Peccato che se nel resto del mondo qualcosa sta cambiando, alle promesse della Ministra delle Pari Opportunità Elena Bonetti non siano al momento corrisposti i fatti: bene gli impegni, ma qui contano i risultati. Si tratterebbe di un piccolo ma importante passo verso il riconoscimento della piena eguaglianza tra uomini e donne, ma evidentemente da solo il congedo paritario non basta. Per combattere una crisi strutturale servono cambiamenti strutturali, a iniziare da una divisione più equa del lavoro di cura tra donne e uomini. In questo, chiunque sieda ai vertici di piccole e grandi aziende e chi ha responsabilità decisionali a qualsiasi livello, ha il potere di invertire la rotta, tutto sta a capire se si ha davvero la volontà di farlo.
Più che la conta di quanti ovuli sani rimangono alle donne dopo i trent’anni, occorrerebbe chiedere ai legislatori, agli imprenditori e alle imprenditrici, alle e agli amministratori delegati che intenzioni hanno per le persone che lavorano per loro. Perché se è vero che oggi le dimissioni in bianco sono un ricordo, è anche vero che oggi le discriminazioni si fanno sempre più sottili fino a sfociare in forme felpate di mobbing.

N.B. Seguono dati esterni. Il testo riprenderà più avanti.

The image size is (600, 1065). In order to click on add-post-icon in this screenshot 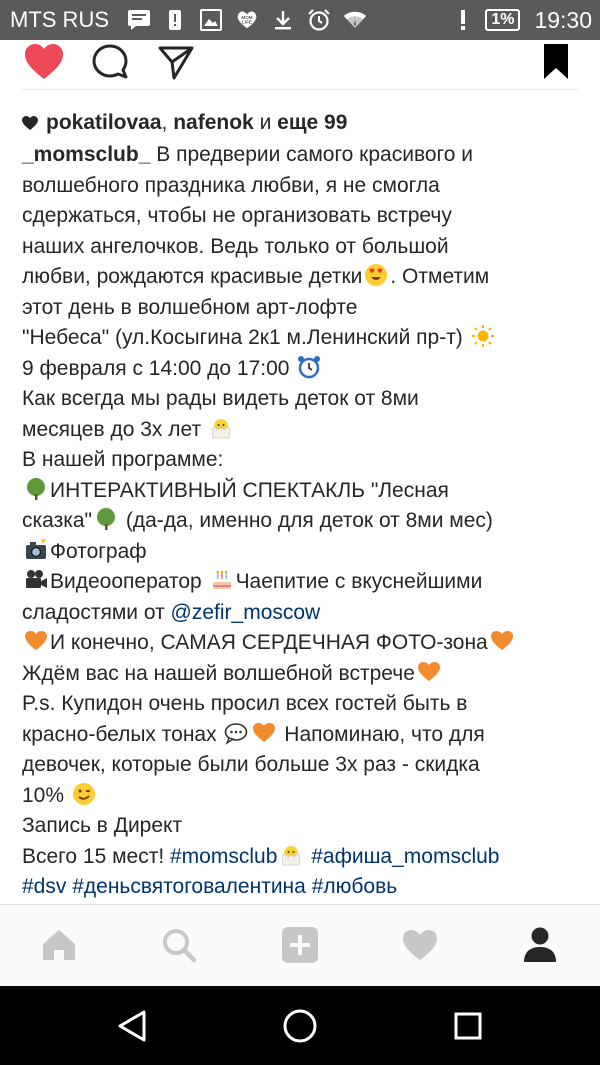, I will do `click(300, 945)`.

A chi invece invece ha il compito di raccontare la denatalità, andrebbe chiesto di porgere il microfono anche agli uomini oltre che alle donne, perché se è vero che a differenza delle donne loro possono diventare padri anche dopo i cinquant’anni, è anche vero che quelle trentenni che non hanno figli sono spesso loro coetanee. In tutto questo una cosa è certa: non è coi bonus e con gli assegni che salveremo l’Italia dal disastro demografico.